┌──
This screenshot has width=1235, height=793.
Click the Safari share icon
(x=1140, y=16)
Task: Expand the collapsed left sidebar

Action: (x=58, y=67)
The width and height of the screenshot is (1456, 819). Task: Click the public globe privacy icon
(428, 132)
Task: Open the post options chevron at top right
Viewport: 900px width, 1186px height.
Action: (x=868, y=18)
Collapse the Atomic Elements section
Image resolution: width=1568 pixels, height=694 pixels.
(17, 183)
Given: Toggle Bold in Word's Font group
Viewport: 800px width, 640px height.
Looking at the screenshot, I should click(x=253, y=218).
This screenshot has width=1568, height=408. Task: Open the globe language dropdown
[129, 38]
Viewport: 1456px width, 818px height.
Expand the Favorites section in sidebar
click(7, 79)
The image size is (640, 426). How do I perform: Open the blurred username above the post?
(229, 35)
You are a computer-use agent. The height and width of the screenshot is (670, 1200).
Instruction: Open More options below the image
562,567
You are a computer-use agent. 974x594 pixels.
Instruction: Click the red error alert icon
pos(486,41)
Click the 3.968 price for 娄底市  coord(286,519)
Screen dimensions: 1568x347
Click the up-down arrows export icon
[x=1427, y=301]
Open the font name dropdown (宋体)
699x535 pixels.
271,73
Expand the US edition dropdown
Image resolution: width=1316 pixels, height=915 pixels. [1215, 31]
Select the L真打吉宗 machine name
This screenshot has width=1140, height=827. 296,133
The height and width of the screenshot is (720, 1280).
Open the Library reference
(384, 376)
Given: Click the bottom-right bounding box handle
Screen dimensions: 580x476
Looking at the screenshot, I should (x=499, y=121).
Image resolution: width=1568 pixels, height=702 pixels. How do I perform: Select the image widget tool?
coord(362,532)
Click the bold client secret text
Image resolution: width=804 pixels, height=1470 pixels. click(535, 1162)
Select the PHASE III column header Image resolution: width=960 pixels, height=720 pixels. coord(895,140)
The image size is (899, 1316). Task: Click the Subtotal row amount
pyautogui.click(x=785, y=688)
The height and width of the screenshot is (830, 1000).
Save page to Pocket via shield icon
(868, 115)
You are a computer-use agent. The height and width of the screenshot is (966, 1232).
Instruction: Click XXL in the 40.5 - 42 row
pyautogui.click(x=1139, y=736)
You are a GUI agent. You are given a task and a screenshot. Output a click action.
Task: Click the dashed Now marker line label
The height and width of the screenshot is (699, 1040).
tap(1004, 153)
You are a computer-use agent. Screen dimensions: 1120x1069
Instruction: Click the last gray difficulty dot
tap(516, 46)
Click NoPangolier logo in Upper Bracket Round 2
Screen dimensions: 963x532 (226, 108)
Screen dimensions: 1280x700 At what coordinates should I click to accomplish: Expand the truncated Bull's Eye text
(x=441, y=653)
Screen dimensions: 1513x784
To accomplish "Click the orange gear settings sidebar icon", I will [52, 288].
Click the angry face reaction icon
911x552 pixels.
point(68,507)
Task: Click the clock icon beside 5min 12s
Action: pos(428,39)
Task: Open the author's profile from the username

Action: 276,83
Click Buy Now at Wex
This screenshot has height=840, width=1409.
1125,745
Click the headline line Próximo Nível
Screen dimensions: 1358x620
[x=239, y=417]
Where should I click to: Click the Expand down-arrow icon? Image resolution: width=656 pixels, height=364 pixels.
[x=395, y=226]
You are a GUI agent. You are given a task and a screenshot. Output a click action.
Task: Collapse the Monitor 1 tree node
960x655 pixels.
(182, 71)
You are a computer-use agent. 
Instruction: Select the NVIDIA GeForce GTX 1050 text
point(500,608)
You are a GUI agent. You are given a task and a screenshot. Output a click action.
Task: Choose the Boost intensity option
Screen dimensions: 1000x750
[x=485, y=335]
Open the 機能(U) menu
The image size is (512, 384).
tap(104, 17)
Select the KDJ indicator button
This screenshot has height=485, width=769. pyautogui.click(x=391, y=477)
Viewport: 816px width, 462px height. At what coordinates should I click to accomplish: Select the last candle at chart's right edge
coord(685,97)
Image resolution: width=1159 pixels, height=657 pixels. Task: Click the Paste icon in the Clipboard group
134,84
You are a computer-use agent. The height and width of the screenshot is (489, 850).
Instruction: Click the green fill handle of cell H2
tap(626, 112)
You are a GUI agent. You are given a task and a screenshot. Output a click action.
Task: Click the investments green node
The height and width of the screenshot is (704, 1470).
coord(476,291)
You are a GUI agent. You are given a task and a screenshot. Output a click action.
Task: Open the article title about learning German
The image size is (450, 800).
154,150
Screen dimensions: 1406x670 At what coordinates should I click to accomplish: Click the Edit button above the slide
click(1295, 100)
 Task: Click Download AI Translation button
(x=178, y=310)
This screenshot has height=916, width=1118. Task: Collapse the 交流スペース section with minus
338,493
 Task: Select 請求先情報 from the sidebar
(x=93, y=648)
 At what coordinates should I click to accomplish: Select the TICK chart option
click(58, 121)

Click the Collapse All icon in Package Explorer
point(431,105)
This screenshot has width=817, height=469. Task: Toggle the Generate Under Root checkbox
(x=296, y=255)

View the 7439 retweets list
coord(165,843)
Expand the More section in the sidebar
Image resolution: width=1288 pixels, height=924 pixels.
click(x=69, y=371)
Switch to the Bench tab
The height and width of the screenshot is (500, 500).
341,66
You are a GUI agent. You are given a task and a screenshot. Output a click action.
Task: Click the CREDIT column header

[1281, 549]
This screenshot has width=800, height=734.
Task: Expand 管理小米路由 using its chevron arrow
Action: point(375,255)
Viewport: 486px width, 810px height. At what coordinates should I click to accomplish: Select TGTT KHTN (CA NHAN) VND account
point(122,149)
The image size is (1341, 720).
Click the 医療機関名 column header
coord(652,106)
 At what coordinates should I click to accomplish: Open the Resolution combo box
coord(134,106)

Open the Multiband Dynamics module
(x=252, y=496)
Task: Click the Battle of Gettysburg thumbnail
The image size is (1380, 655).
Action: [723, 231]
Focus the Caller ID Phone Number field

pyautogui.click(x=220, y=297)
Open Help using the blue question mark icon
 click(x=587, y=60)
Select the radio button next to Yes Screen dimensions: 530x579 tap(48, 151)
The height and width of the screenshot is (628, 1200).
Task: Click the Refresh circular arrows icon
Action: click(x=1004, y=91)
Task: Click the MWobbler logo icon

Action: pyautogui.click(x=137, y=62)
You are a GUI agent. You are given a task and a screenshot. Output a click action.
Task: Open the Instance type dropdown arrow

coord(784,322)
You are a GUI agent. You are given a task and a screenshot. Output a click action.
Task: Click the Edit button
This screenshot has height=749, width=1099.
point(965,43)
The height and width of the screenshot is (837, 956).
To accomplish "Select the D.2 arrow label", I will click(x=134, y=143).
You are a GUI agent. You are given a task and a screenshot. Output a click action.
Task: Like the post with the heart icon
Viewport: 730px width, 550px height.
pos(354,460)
└──
WRITTEN PROBLEM:
Reproduce the listing above verbatim, from the line containing "Task: Open the post" down to the line containing "coord(362,532)", including both of those lines.

SOLUTION:
Task: Open the post options chevron at top right
Viewport: 900px width, 1186px height.
Action: (x=868, y=18)
Collapse the Atomic Elements section
Image resolution: width=1568 pixels, height=694 pixels.
(17, 183)
Given: Toggle Bold in Word's Font group
Viewport: 800px width, 640px height.
Looking at the screenshot, I should click(x=253, y=218).
This screenshot has width=1568, height=408. Task: Open the globe language dropdown
[129, 38]
Viewport: 1456px width, 818px height.
Expand the Favorites section in sidebar
click(7, 79)
The image size is (640, 426). How do I perform: Open the blurred username above the post?
(229, 35)
You are a computer-use agent. The height and width of the screenshot is (670, 1200).
Instruction: Open More options below the image
562,567
You are a computer-use agent. 974x594 pixels.
Instruction: Click the red error alert icon
pos(486,41)
Click the 3.968 price for 娄底市  coord(286,519)
Screen dimensions: 1568x347
Click the up-down arrows export icon
[x=1427, y=301]
Open the font name dropdown (宋体)
699x535 pixels.
271,73
Expand the US edition dropdown
Image resolution: width=1316 pixels, height=915 pixels. [1215, 31]
Select the L真打吉宗 machine name
This screenshot has width=1140, height=827. 296,133
The height and width of the screenshot is (720, 1280).
Open the Library reference
(384, 376)
Given: Click the bottom-right bounding box handle
Screen dimensions: 580x476
Looking at the screenshot, I should (x=499, y=121).
Image resolution: width=1568 pixels, height=702 pixels. How do I perform: Select the image widget tool?
coord(362,532)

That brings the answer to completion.